Nursing law is a win for rural Minnesota
Connie White Delaney
Dean, University of Minnesota School of Nursing
Rural Minnesota communities have clearly struggled during the past 25 years to slow the migration of their promising young talent to urban centers. Changing agricultural policies, shifting economies and aging demographics have all worked to destabilize our small towns. Shrinking access to essential health care in rural Minnesota has been, for some rural residents, the final affront.
It takes just one family member with a chronic or serious illness — requiring long drives to appointments in unfamiliar cities through unpredictable Minnesota weather — to throw an entire family off balance. The dire and well-documented shortage of primary and specialty care professionals in rural Minnesota has triggered responses from policymakers ranging from loan forgiveness programs to innovations in telemedicine to health collaborations.
This month, however, we celebrate a long awaited change that could have the most tangible impact on access to quality care yet. On Jan. 1, Minnesota joins 18 other states in authorizing its most highly educated nurses to practice to the full extent of their education and training. Until now, nurse practitioners, nurse midwives, clinical nurse specialists and nurse anesthetists in Minnesota were required to maintain a collaborative agreement with a physician in order to practice.
This paper agreement has become a meaningless barrier for many advanced practice nurses serving patients in rural Minnesota.
Beth Good, RN, is a psychiatric mental health nurse practitioner who sees at least 14 patients per day in Mora and Cambridge, Minn., as part of a primary care clinic and larger mental health services collaborative. She earned a four-year degree in nursing, followed by three additional years of graduate school specializing in psychiatric mental health, and was educated to practice and prescribe medications for certain types of mental health issues. When her collaborating physician from Duluth decided to leave Minnesota years ago, her practice had to be abruptly suspended and her patients had to find other care or go without. It took Good three months, courting 15 different physicians, before she found a physician both willing and able to sign an agreement that would allow her to continue to practice psychiatric mental health nursing.

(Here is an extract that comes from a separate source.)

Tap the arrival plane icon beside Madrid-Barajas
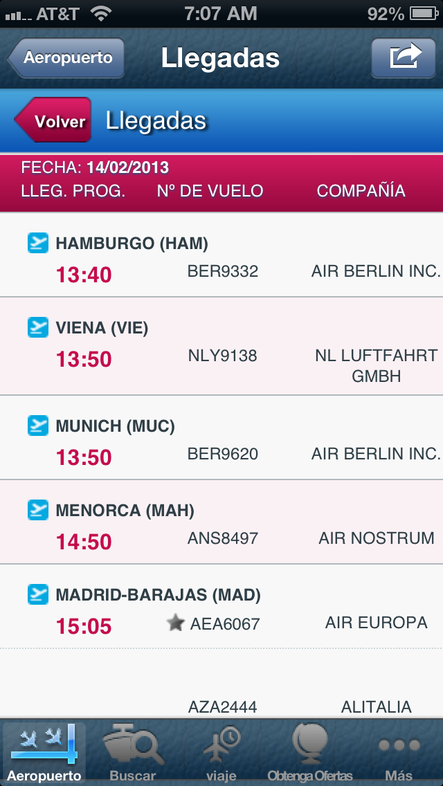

“I know when and how I should be working in partnership with other professionals in caring for my patients,” she said. “These requirements served as barriers that limited my ability to practice and disrupted care for my patients.”
Good told me that while some physicians were willing to sign her agreement, many were prohibited from doing so by their employers. Other physicians simply did not want to take on additional stress.
The amendment to the Minnesota Nurse Practice Act, which passed by overwhelmingmargins in the Minnesota Legislature in May 2014, empowers the most highly educated and specialized nurses (typically with seven years of undergraduate and graduate education) to practice anywhere in Minnesota, and provide consistent, convenient care, and referral services to patients.
While the new law impacts all advanced practice nurses statewide, residents in underserved and rural areas are likely to benefit most from board certified advanced nurses who are able to establish themselves locally with fewer restrictions.
As a nurse researcher who grew up in a rural Midwestern hamlet, I have both the scientific evidence and a wealth of personal anecdotes pointing to the health benefits of being part of a small rural community. The physical activity, clean air, connection to the natural environment and access to generations of supportive family and friends inherent in rural life provide an excellent foundation for young families.
Small towns are an important part of the history and fabric of Minnesota. The ingenuity shown in recent years to introduce new industries, new forms of tourism, technology and regional collaboration demonstrate our commitment to strengthening small towns for the future.
Vibrant health services are essential to maintaining and growing our small communities. Today we can add this 2015 change to nursing practice law to the “win column” for Minnesota’s rural communities.
Thanks to the Minnesota Legislature and Governor for supporting this amendment to the Minnesota Nurse Practices Act.
Connie White Delaney, RN, PhD, is dean and professor at the University of Minnesota School of Nursing. Beth Good is a psychiatric mental health nurse practitioner with Kanabec County Mental Health, First Light system and a graduate of the University of Minnesota’s Doctor of Nursing Practice program.